Google Cloud App Engine is a serverless platform that enables users to develop and deploy applications. App Engine allows developers to focus more on building applications and less on managing infrastructure. Even though you don’t have to worry about maintaining any underlying infrastructure, you do have to ensure that you have enough visibility into App Engine health and performance to proactively prevent downtime. With LogicMonitor, you can monitor GCP App Engine alongside the rest of your hybrid infrastructure in one single pane of glass.

A LogicMonitor dashboard displaying performance data for App Engine Services

Within a GCP App Engine application you create one or more services, which are essentially microservices, and you can have multiple versions within each service (e.g. to accommodate blue-green deployments), where each version has one or more underlying compute instances. Comprehensive monitoring for GCP App Engine should enable you to see how specific service versions are performing. Specifically, we recommend paying close attention to the following key metrics for each version:

  • HTTP 5xx responses
    5xx responses represent server side errors. An increase in such responses can indicate a problem with your App Engine service. You should not only monitor the number of these responses, but you should have alert thresholds configured such that you get alerted and can take action to correct the issue. LogicMonitor has pre-configured thresholds that will trigger an alert when your App Engine services start returning 5xx errors.
  • DoS Intercepts
    The DoS intercepts count the number of interceptions that happen per second to prevent denial of service (DoS) attacks. An increase in this count can indicate a security issue or misconfiguration that has the potential to impact the availability of your application. Similar to HTTP 5xx response counts, you should have alert thresholds configured to notify you when the DoS Intercepts count is non-zero. With LogicMonitor, this alert threshold is built in.
  • Quota Denials
    Quota denials count requests that fail because your App Engine has exceeded one of it’s per-minute quotas. Among these quotas are limits on the amount of data that can be received by your application per minute, and the amount of data that can be sent by your application per minute. In some cases, you can increase these quotas by paying for excess usage. Regardless, you should monitor quota denials to identify when requests are failing due to excessive quota usage, and how you can optimize your service to avoid such events moving forwards.
  • CPU & Memory Utilization
    Monitoring and alerting on high CPU and memory utilization can help you identify when something is out of the norm, and your application needs to be optimized to avoid performance impacts. LogicMonitor has out of the box thresholds configured such that you will receive warning and error alerts in these scenarios.

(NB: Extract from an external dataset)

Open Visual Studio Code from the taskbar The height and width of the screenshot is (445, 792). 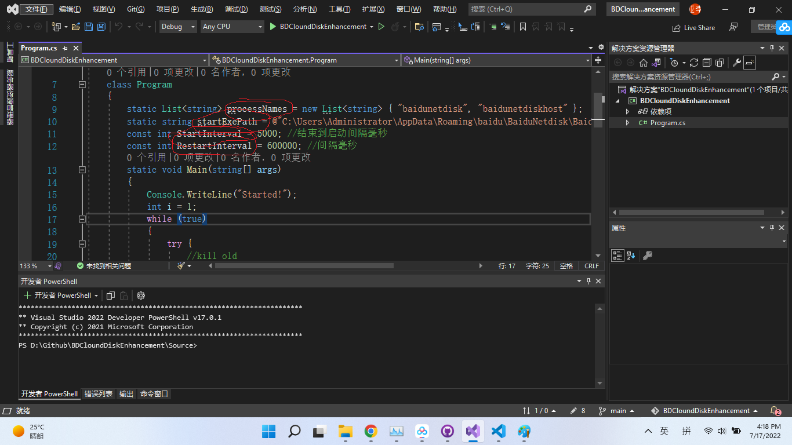pyautogui.click(x=498, y=431)
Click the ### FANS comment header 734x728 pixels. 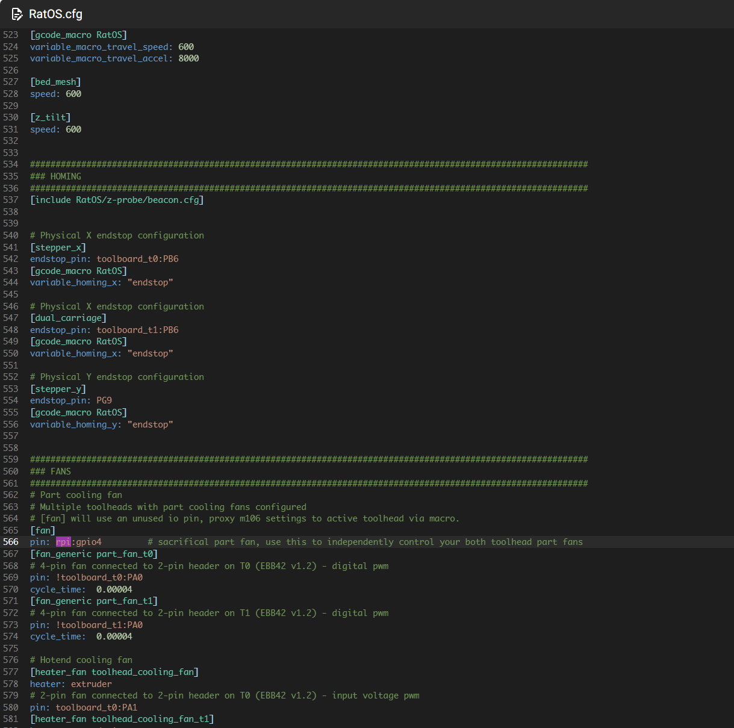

In addition to the key metrics listed above, LogicMonitor monitors many more metrics that provide visibility into the health and performance of App Engine services:


To get started monitoring GCP App Engine with LogicMonitor, simply provide us with a service account that has a viewer role for your project(s). We’ll use GCP APIs to automatically discover your App Engine services, including each version, and start monitoring right away! Out of the box alert thresholds and dashboards ensure immediate insight based on best practices and can be easily customized to fit your environment. Best of all, LogicMonitor will provide this visibility into GCP App Engine alongside any other GCP, AWS, Azure, or on-prem monitored resources you have in your distributed IT environment.

Sign up for a free LogicMonitor trial today!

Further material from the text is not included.